- Prompt: I'd like every record written out again, exactly as it is.

- Available records:
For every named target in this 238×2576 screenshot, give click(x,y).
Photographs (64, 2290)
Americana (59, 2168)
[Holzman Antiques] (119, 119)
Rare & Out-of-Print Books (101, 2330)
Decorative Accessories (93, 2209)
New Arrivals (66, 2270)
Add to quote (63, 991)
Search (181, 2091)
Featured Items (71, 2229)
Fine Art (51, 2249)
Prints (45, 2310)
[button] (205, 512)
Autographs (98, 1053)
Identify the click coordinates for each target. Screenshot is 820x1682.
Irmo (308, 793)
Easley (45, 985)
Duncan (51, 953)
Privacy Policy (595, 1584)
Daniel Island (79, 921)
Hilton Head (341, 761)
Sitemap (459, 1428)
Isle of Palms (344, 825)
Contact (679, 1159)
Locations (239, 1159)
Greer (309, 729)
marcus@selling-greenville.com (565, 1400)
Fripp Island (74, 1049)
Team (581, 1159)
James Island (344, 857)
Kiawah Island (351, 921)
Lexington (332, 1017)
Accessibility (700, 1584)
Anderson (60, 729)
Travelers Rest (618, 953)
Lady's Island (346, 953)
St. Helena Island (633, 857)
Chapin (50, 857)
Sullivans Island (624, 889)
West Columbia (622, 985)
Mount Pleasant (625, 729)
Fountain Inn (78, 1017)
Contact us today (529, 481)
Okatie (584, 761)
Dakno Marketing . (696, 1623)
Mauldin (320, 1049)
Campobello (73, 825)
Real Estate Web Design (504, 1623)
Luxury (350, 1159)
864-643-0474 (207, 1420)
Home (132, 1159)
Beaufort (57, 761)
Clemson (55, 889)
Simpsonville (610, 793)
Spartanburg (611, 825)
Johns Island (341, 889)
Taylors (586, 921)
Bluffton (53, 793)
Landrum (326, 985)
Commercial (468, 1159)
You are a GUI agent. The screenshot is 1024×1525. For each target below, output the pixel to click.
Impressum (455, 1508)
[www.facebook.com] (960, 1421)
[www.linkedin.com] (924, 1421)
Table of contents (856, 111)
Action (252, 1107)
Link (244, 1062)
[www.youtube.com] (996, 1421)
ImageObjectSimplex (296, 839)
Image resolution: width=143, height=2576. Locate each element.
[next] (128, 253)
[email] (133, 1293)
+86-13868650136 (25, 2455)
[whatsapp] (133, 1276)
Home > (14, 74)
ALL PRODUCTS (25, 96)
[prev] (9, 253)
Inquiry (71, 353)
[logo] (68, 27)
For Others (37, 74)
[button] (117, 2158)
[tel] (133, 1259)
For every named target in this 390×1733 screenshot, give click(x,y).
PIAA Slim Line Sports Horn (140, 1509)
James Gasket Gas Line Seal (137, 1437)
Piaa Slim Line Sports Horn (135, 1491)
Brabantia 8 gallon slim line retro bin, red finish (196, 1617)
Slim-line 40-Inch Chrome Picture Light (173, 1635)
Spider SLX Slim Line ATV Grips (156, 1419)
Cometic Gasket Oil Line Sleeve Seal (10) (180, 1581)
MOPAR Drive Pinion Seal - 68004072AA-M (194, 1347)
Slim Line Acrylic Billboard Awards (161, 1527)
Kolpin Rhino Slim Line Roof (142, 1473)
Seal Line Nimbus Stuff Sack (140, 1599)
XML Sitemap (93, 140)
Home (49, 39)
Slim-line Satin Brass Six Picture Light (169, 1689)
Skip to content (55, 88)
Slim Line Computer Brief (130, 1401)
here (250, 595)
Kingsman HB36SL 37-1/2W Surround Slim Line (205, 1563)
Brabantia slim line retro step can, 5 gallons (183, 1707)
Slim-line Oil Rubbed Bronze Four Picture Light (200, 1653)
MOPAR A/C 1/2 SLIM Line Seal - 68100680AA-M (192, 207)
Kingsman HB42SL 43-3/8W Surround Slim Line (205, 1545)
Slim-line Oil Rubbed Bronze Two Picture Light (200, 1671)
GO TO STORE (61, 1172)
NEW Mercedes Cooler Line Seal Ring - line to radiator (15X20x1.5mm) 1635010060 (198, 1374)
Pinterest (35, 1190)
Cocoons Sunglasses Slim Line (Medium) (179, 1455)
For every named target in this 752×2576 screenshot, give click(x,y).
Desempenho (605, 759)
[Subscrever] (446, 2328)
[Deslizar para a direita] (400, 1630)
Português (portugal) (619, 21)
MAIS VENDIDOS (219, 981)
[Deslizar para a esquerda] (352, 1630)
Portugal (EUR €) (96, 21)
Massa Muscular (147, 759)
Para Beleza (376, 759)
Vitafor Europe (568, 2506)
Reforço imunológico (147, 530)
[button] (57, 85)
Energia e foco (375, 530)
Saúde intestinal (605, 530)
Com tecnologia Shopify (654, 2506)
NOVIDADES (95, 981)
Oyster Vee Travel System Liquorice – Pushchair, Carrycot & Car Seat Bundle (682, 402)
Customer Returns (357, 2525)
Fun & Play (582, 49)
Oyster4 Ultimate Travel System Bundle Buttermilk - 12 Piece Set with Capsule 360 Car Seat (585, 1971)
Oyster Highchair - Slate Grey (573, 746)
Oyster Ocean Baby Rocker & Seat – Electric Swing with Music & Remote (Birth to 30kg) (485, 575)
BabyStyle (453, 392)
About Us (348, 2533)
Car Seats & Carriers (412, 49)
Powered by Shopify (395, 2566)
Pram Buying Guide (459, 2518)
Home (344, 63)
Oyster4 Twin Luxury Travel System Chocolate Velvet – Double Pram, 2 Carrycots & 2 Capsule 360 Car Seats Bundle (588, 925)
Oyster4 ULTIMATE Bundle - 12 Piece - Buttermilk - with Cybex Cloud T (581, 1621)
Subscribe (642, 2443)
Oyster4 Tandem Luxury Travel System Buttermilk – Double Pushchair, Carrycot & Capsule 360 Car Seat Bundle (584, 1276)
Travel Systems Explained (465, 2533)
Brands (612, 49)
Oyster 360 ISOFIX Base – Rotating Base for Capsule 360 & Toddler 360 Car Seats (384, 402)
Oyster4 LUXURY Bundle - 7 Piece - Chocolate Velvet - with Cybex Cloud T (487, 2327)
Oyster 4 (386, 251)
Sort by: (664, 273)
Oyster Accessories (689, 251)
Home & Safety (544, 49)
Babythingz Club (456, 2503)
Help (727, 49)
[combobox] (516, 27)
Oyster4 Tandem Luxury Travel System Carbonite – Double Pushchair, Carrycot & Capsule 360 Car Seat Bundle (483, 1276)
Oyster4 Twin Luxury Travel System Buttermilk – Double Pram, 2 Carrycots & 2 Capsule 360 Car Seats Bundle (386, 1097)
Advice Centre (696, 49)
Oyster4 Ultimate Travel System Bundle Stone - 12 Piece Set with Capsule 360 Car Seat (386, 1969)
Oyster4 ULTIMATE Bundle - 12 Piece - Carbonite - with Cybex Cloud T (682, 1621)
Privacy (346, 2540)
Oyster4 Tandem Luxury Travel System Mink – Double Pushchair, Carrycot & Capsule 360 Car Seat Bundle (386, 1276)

- Written response:
For every named target in this 238×2576 screenshot, give click(x,y).
Photographs (64, 2290)
Americana (59, 2168)
[Holzman Antiques] (119, 119)
Rare & Out-of-Print Books (101, 2330)
Decorative Accessories (93, 2209)
New Arrivals (66, 2270)
Add to quote (63, 991)
Search (181, 2091)
Featured Items (71, 2229)
Fine Art (51, 2249)
Prints (45, 2310)
[button] (205, 512)
Autographs (98, 1053)
Identify the click coordinates for each target. Screenshot is 820x1682.
Irmo (308, 793)
Easley (45, 985)
Duncan (51, 953)
Privacy Policy (595, 1584)
Daniel Island (79, 921)
Hilton Head (341, 761)
Sitemap (459, 1428)
Isle of Palms (344, 825)
Contact (679, 1159)
Locations (239, 1159)
Greer (309, 729)
marcus@selling-greenville.com (565, 1400)
Fripp Island (74, 1049)
Team (581, 1159)
James Island (344, 857)
Kiawah Island (351, 921)
Lexington (332, 1017)
Accessibility (700, 1584)
Anderson (60, 729)
Travelers Rest (618, 953)
Lady's Island (346, 953)
St. Helena Island (633, 857)
Chapin (50, 857)
Sullivans Island (624, 889)
West Columbia (622, 985)
Mount Pleasant (625, 729)
Fountain Inn (78, 1017)
Contact us today (529, 481)
Okatie (584, 761)
Dakno Marketing . (696, 1623)
Mauldin (320, 1049)
Campobello (73, 825)
Real Estate Web Design (504, 1623)
Luxury (350, 1159)
864-643-0474 (207, 1420)
Home (132, 1159)
Beaufort (57, 761)
Clemson (55, 889)
Simpsonville (610, 793)
Spartanburg (611, 825)
Johns Island (341, 889)
Taylors (586, 921)
Bluffton (53, 793)
Landrum (326, 985)
Commercial (468, 1159)
You are a GUI agent. The screenshot is 1024×1525. For each target below, output the pixel to click.
Impressum (455, 1508)
[www.facebook.com] (960, 1421)
[www.linkedin.com] (924, 1421)
Table of contents (856, 111)
Action (252, 1107)
Link (244, 1062)
[www.youtube.com] (996, 1421)
ImageObjectSimplex (296, 839)
Image resolution: width=143, height=2576. Locate each element.
[next] (128, 253)
[email] (133, 1293)
+86-13868650136 (25, 2455)
[whatsapp] (133, 1276)
Home > (14, 74)
ALL PRODUCTS (25, 96)
[prev] (9, 253)
Inquiry (71, 353)
[logo] (68, 27)
For Others (37, 74)
[button] (117, 2158)
[tel] (133, 1259)
For every named target in this 390×1733 screenshot, give click(x,y).
PIAA Slim Line Sports Horn (140, 1509)
James Gasket Gas Line Seal (137, 1437)
Piaa Slim Line Sports Horn (135, 1491)
Brabantia 8 gallon slim line retro bin, red finish (196, 1617)
Slim-line 40-Inch Chrome Picture Light (173, 1635)
Spider SLX Slim Line ATV Grips (156, 1419)
Cometic Gasket Oil Line Sleeve Seal (10) (180, 1581)
MOPAR Drive Pinion Seal - 68004072AA-M (194, 1347)
Slim Line Acrylic Billboard Awards (161, 1527)
Kolpin Rhino Slim Line Roof (142, 1473)
Seal Line Nimbus Stuff Sack (140, 1599)
XML Sitemap (93, 140)
Home (49, 39)
Slim-line Satin Brass Six Picture Light (169, 1689)
Skip to content (55, 88)
Slim Line Computer Brief (130, 1401)
here (250, 595)
Kingsman HB36SL 37-1/2W Surround Slim Line (205, 1563)
Brabantia slim line retro step can, 5 gallons (183, 1707)
Slim-line Oil Rubbed Bronze Four Picture Light (200, 1653)
MOPAR A/C 1/2 SLIM Line Seal - 68100680AA-M (192, 207)
Kingsman HB42SL 43-3/8W Surround Slim Line (205, 1545)
Slim-line Oil Rubbed Bronze Two Picture Light (200, 1671)
GO TO STORE (61, 1172)
NEW Mercedes Cooler Line Seal Ring - line to radiator (15X20x1.5mm) 1635010060 (198, 1374)
Pinterest (35, 1190)
Cocoons Sunglasses Slim Line (Medium) (179, 1455)
For every named target in this 752×2576 screenshot, give click(x,y).
Desempenho (605, 759)
[Subscrever] (446, 2328)
[Deslizar para a direita] (400, 1630)
Português (portugal) (619, 21)
MAIS VENDIDOS (219, 981)
[Deslizar para a esquerda] (352, 1630)
Portugal (EUR €) (96, 21)
Massa Muscular (147, 759)
Para Beleza (376, 759)
Vitafor Europe (568, 2506)
Reforço imunológico (147, 530)
[button] (57, 85)
Energia e foco (375, 530)
Saúde intestinal (605, 530)
Com tecnologia Shopify (654, 2506)
NOVIDADES (95, 981)
Oyster Vee Travel System Liquorice – Pushchair, Carrycot & Car Seat Bundle (682, 402)
Customer Returns (357, 2525)
Fun & Play (582, 49)
Oyster4 Ultimate Travel System Bundle Buttermilk - 12 Piece Set with Capsule 360 Car Seat (585, 1971)
Oyster Highchair - Slate Grey (573, 746)
Oyster Ocean Baby Rocker & Seat – Electric Swing with Music & Remote (Birth to 30kg) (485, 575)
BabyStyle (453, 392)
About Us (348, 2533)
Car Seats & Carriers (412, 49)
Powered by Shopify (395, 2566)
Pram Buying Guide (459, 2518)
Home (344, 63)
Oyster4 Twin Luxury Travel System Chocolate Velvet – Double Pram, 2 Carrycots & 2 Capsule 360 Car Seats Bundle (588, 925)
Oyster4 ULTIMATE Bundle - 12 Piece - Buttermilk - with Cybex Cloud T (581, 1621)
Subscribe (642, 2443)
Oyster4 Tandem Luxury Travel System Buttermilk – Double Pushchair, Carrycot & Capsule 360 Car Seat Bundle (584, 1276)
Travel Systems Explained (465, 2533)
Brands (612, 49)
Oyster 360 ISOFIX Base – Rotating Base for Capsule 360 & Toddler 360 Car Seats (384, 402)
Oyster4 LUXURY Bundle - 7 Piece - Chocolate Velvet - with Cybex Cloud T (487, 2327)
Oyster 4 (386, 251)
Sort by: (664, 273)
Oyster Accessories (689, 251)
Home & Safety (544, 49)
Babythingz Club (456, 2503)
Help (727, 49)
[combobox] (516, 27)
Oyster4 Tandem Luxury Travel System Carbonite – Double Pushchair, Carrycot & Capsule 360 Car Seat Bundle (483, 1276)
Oyster4 Twin Luxury Travel System Buttermilk – Double Pram, 2 Carrycots & 2 Capsule 360 Car Seats Bundle (386, 1097)
Advice Centre (696, 49)
Oyster4 Ultimate Travel System Bundle Stone - 12 Piece Set with Capsule 360 Car Seat (386, 1969)
Oyster4 ULTIMATE Bundle - 12 Piece - Carbonite - with Cybex Cloud T (682, 1621)
Privacy (346, 2540)
Oyster4 Tandem Luxury Travel System Mink – Double Pushchair, Carrycot & Capsule 360 Car Seat Bundle (386, 1276)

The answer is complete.